__Word and element pointing records__.
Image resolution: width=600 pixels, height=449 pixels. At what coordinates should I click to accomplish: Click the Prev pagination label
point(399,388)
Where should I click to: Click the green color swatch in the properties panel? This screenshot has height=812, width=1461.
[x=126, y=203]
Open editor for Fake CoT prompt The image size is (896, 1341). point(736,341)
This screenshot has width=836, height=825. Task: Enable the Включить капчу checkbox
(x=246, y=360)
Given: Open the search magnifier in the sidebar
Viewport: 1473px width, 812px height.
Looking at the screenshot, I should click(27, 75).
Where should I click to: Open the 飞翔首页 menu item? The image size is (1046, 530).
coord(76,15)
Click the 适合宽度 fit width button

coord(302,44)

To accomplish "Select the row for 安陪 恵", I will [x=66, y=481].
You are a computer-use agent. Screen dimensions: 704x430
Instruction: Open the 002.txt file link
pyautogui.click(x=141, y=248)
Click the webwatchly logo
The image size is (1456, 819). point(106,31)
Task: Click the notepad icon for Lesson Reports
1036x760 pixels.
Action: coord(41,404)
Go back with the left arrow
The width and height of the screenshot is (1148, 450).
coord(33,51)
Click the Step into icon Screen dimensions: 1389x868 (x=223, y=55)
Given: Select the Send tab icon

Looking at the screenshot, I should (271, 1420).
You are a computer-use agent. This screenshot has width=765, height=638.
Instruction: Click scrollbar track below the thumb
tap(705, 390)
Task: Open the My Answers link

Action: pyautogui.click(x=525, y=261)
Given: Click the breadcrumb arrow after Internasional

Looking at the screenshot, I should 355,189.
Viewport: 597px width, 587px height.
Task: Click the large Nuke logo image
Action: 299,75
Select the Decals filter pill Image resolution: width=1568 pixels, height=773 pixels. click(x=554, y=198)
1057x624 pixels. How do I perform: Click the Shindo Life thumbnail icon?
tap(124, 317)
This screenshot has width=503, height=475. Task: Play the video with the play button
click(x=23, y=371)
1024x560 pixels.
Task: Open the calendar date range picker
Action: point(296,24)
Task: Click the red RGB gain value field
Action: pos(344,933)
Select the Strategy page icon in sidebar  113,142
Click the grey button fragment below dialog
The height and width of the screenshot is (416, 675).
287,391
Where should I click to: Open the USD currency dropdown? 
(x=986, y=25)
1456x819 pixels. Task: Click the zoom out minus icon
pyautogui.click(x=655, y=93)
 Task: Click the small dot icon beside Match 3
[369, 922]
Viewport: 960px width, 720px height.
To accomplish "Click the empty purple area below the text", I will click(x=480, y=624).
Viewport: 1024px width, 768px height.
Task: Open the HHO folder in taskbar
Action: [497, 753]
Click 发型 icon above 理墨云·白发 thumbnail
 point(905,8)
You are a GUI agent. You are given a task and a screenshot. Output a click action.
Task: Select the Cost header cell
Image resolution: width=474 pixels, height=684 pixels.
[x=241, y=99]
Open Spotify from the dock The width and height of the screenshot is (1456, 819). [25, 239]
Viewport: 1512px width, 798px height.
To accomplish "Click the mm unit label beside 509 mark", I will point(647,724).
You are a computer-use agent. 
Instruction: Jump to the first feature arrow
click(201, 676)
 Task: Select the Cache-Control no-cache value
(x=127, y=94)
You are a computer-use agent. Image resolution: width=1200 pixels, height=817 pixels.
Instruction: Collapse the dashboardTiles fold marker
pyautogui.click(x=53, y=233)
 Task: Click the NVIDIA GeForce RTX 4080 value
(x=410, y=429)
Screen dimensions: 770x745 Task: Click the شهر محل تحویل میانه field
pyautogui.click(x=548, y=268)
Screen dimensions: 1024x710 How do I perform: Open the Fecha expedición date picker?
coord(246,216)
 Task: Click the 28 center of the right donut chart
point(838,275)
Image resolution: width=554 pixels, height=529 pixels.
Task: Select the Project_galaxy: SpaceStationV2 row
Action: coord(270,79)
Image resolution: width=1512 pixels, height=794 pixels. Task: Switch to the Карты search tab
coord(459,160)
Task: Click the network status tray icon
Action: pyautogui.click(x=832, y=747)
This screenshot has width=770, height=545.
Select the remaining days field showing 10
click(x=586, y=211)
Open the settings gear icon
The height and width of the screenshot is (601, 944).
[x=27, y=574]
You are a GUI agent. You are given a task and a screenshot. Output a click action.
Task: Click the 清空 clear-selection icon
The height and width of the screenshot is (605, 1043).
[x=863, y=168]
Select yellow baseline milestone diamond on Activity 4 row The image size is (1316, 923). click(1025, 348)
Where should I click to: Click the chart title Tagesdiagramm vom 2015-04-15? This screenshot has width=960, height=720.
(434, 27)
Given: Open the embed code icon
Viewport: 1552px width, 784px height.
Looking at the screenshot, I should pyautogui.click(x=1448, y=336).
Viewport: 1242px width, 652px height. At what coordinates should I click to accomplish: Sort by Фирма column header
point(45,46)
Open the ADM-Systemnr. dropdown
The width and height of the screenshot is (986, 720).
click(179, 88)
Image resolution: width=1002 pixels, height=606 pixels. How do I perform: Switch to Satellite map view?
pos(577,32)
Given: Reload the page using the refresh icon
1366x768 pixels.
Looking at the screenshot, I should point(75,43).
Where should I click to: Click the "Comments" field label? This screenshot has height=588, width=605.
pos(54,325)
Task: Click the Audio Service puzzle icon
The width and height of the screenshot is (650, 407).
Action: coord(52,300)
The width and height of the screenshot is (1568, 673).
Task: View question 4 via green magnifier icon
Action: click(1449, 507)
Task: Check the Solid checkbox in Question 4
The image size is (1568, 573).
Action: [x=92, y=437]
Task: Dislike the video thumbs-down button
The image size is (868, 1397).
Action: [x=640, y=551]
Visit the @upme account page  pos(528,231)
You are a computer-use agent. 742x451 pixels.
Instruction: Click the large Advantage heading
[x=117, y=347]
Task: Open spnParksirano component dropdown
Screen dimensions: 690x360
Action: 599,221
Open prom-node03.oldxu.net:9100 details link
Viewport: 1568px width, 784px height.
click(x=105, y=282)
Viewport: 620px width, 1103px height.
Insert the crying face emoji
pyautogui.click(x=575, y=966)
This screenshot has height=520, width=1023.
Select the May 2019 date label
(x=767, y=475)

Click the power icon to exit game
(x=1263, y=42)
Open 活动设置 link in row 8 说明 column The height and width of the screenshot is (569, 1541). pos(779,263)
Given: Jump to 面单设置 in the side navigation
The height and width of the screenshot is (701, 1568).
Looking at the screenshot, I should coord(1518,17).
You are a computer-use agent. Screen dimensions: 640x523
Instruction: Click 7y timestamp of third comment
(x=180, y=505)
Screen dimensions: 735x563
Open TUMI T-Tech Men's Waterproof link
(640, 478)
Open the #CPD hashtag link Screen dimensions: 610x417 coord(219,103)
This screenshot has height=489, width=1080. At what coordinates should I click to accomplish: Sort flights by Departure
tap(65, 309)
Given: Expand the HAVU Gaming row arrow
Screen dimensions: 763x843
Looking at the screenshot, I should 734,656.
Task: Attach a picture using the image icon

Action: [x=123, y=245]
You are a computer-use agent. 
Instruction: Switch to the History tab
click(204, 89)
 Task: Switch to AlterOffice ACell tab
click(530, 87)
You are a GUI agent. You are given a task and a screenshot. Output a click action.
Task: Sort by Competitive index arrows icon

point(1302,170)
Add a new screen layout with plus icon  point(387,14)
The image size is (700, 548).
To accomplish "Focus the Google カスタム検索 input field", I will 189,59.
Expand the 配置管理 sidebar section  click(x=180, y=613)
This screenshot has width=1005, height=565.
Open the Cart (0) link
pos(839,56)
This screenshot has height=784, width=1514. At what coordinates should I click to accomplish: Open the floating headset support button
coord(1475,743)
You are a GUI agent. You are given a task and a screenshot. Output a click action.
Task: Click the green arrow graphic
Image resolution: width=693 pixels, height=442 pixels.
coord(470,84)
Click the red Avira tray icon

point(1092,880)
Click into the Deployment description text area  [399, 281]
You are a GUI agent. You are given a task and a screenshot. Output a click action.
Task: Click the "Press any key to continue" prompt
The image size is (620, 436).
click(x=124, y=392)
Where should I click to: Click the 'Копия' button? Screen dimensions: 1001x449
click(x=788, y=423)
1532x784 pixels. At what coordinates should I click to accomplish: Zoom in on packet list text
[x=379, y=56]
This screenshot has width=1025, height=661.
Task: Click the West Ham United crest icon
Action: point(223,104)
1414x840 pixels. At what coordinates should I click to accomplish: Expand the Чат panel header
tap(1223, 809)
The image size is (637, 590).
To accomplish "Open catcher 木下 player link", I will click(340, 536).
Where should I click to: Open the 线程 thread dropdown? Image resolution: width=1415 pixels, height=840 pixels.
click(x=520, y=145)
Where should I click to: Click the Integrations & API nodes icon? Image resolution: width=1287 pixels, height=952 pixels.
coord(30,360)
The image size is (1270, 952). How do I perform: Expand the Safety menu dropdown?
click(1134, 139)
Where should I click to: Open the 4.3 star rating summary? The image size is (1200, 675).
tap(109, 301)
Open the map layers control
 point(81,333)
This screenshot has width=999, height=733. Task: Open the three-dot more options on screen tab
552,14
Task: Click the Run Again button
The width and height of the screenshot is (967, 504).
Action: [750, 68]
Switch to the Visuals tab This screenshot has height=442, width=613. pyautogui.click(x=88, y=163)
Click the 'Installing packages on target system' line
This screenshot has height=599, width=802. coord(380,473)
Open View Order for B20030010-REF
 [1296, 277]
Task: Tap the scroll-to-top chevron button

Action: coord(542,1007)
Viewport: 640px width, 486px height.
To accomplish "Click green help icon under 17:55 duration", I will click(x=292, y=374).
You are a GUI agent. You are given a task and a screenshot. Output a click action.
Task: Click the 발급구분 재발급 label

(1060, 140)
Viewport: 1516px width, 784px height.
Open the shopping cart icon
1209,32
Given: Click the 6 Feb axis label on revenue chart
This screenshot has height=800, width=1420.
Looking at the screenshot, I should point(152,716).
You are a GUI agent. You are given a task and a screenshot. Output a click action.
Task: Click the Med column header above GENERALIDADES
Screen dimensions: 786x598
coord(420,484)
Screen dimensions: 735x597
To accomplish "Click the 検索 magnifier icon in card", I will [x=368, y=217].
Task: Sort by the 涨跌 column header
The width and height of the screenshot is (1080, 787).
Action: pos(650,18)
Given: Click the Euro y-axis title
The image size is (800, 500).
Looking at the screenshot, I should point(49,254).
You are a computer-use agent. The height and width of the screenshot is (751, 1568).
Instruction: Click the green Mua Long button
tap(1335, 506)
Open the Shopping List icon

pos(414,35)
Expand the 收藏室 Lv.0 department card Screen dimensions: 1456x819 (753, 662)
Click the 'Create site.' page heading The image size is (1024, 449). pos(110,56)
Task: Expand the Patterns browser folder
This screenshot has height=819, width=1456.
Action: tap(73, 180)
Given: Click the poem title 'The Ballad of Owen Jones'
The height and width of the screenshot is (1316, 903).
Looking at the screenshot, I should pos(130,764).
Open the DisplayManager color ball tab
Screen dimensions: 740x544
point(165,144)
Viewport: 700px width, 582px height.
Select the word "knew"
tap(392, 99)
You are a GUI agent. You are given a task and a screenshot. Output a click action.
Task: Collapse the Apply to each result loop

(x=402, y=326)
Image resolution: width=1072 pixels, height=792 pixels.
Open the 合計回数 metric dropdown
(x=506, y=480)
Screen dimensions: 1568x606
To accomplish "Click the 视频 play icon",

__TASK OBJECTIVE__. Copy out everything in the records above from the line containing "Image resolution: width=1512" down to the line containing "pos(577,32)", both lines included, character for character.

__RESPONSE TO THE EXERCISE__.
Image resolution: width=1512 pixels, height=794 pixels. Task: Switch to the Карты search tab
coord(459,160)
Task: Click the network status tray icon
Action: pyautogui.click(x=832, y=747)
This screenshot has width=770, height=545.
Select the remaining days field showing 10
click(x=586, y=211)
Open the settings gear icon
The height and width of the screenshot is (601, 944).
[x=27, y=574]
You are a GUI agent. You are given a task and a screenshot. Output a click action.
Task: Click the 清空 clear-selection icon
The height and width of the screenshot is (605, 1043).
[x=863, y=168]
Select yellow baseline milestone diamond on Activity 4 row The image size is (1316, 923). click(1025, 348)
Where should I click to: Click the chart title Tagesdiagramm vom 2015-04-15? This screenshot has width=960, height=720.
(434, 27)
Given: Open the embed code icon
Viewport: 1552px width, 784px height.
Looking at the screenshot, I should pyautogui.click(x=1448, y=336).
Viewport: 1242px width, 652px height. At what coordinates should I click to accomplish: Sort by Фирма column header
point(45,46)
Open the ADM-Systemnr. dropdown
The width and height of the screenshot is (986, 720).
click(179, 88)
Image resolution: width=1002 pixels, height=606 pixels. How do I perform: Switch to Satellite map view?
pos(577,32)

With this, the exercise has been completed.